2006年4月27日(木)11:54

喜ばしきEU拡大

ベルリン(ddp)

2004年5月1日に欧州連合は史上最大の拡大を実現した。エストニア、ラトヴィア、リトアニア、マルタ、ポーランド、スロヴァキア、スロヴェニア、チェコ共和国、ハンガリー、キプロスが新たにEUに加盟した。それから2年、経済政策の面で様々の懸念があったものの25ヶ国のEUは順調な発展を見せている。2004年と2005年、拡大EUの経済力は10ヶ国の「新加盟国」により、15の「旧加盟国」のみの場合よりも幾分高い成長を示した。

EUの統計局(ユーロスタットEurostat)の数字ははっきりとこれを示している。「旧」EU15ヶ国の国内総生産が2004年に2.3%、2005年には1.5%の成長にとどまったのに対し、「新」EU25ヶ国では2.4%(2004年)、1.6%(2005年)の成長率となっている。2006年についても拡大EUの経済成長率は2.1%と予測され、「旧」EUの2.0%を上回っている。

「新」加盟国の期待どおり、EU加盟は収支的に報われた。経済力はほぼすべての新規加盟国で加盟前の5年間よりもはるかに強くなった。とりわけチェコ、スロヴァキア、ならびにバルト三国のラトヴィア、エストニア、リトアニアは数パーセントに及び、文字どおりの飛躍を示した。農業依存度の高いポーランド経済も成長した。マルタだけが少なくとも2004年に関しては1.5%のマイナスを記録したが、2005年には再び2.5%の成長に転じている。

EU加盟は加盟国の労働市場に広範囲で良い影響を及ぼしている。新規加盟10ヶ国中7ヶ国で失業率が低下した。最悪のポーランドも状況が好転している。加盟前には常に20パーセントに及んでいた失業率が、2005年には17.7%に下がっており、これは最近5年間で最も良い数値である。二番目に悪いスロヴァキアも失業率が二桁に上っていたが、2001年の19.3%から現在は16.4%に下がっている。

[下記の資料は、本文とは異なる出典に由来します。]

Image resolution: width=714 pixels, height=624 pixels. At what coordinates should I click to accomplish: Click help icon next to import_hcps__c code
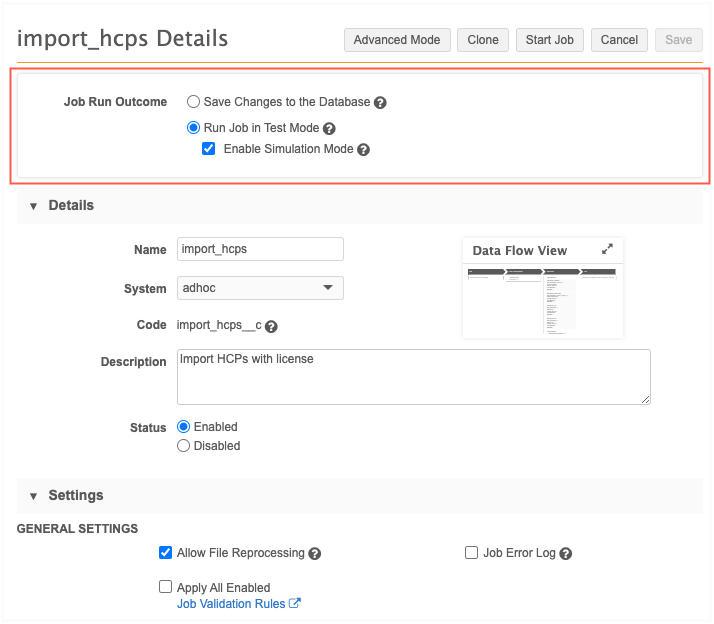[x=271, y=326]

しかし拡大の恩恵を受けたのは新規加盟国ばかりではない。ドイツも新規加盟国に対する輸出が上昇を続け、2003年から2005年までの間に金額で110億ユーロ、率にして約20%の伸びを示し、675億6千万ユーロにのぼった。新規加盟国からの輸入は20億ユーロ、率にして3%増え、593億8千万ユーロとなった。専門家は新規加盟国の貿易統合の強化が、「国内の雇用の安定化または構造改革の枠内での雇用創出をもたらしている」と強調している。

問題は2004年から2006年までの期間で251億4千ユーロにのぼると予想される拡大コストである。新規加盟諸国の財政負担分は147億4千ユーロで、EUの実質支払い分は104億ユーロ、そのうちドイツの負担分はこの3年間で23億ユーロとなる。これは毎年500億ユーロと算定されているドイツ統一のコストのおよそ1.5%に相当する。だがEU拡大の支出は新規加盟10ヶ国に対するドイツの貿易黒字などで相殺される。2005年のドイツの貿易黒字額は82億ユーロにのぼっている。